Según la sentencia facilitada por el gabinete de prensa del Tribunal Superior de Justicia de Castilla y León (TSJCYL), también se le impone orden de alejamiento, de forma que no pueda acercarse a menos de 150 metros de la víctima, ni comunicarse con él por cualquier medio o procedimiento durante el plazo de siete años, y a que le indemnice en 5.328 euros por las lesiones y en la cantidad de 40.000 euros por las secuelas, más los intereses y al pago de las costas procesales.

De acuerdo con la sentencia, los hechos se remontan a las 4.30 horas de la madrugada del día 13 de octubre de 2017, en el Paseo del Salón, en el recinto histórico de Segovia, cerca de la parada del autobús.

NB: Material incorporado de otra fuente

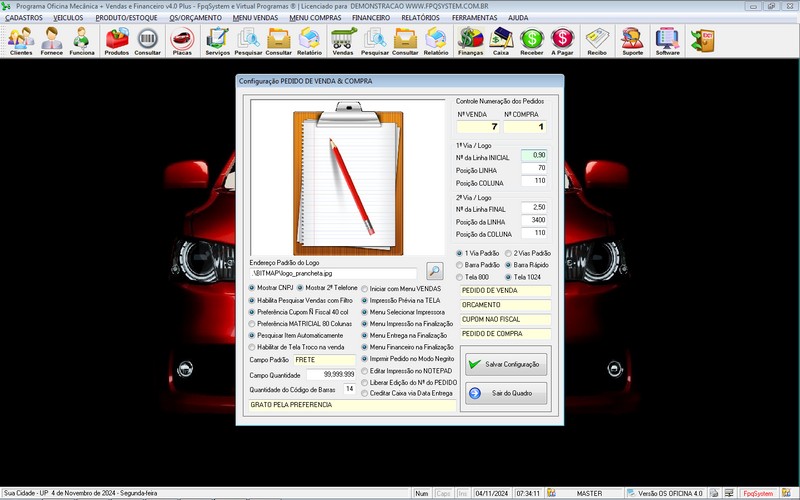Open the RELATÓRIOS menu
Image resolution: width=800 pixels, height=500 pixels.
pyautogui.click(x=420, y=18)
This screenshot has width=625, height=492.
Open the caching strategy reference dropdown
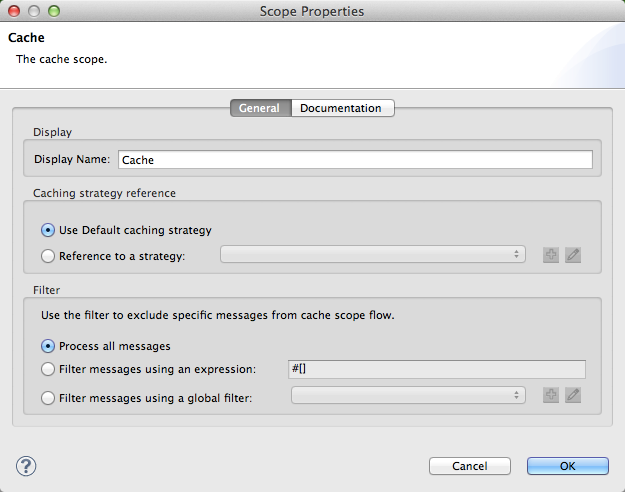coord(372,255)
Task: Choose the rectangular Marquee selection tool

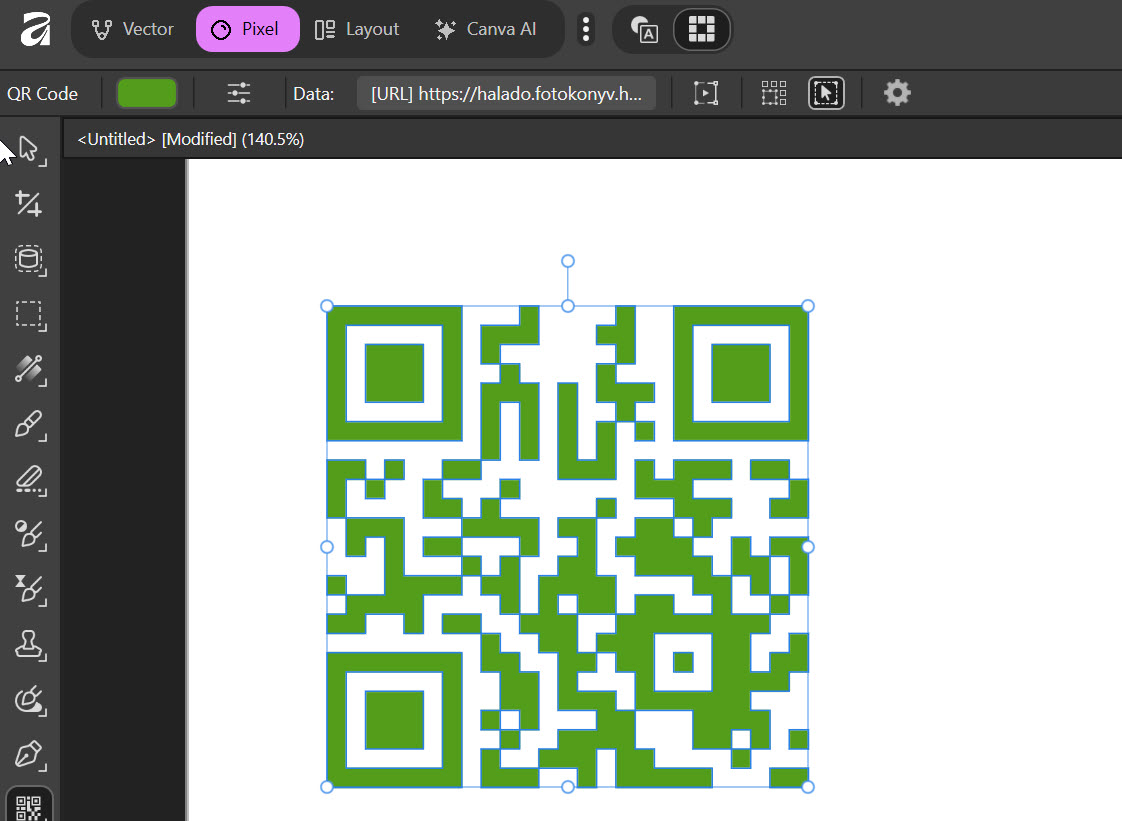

El ahora condenado coincidió con la víctima y sus amigos, uno de los cuales trató de hablar con él para intentar solucionar algunos problemas anteriores y se originó una trifulca entre los dos grupos de amigos, que se empujaron y gritaron.

El herido trató de mediar pero cuando se encontraba de espaldas y ligeramente ladeado, el acusado, con intención de violentar su integridad física, y tras tomar impulso, le propinó un fuerte puñetazo en el ojo derecho, lo que provocó que cayera al suelo, quedando desorientado.

Fue siendo asistido por sus amigos, uno de los cuales llamó a la Policía, que se personó en el lugar y tomó los datos del acusado, mientras el herido fue trasladado en una ambulancia al hospital.

El herido, que perdió el ojo, tardó en curar un total de 108 días, de los cuales fueron un día de perjuicio particular grave, 83 días de perjuicio moderado y 24 días de perjuicio básico.

22a Audiencia considera al joven responsable de la lesiones sin ninguna circunstancia que modifique su responsabilidad criminal, ni pueda alegarse legítima defensa, ya que la víctima en ningún momento agredió al acusado.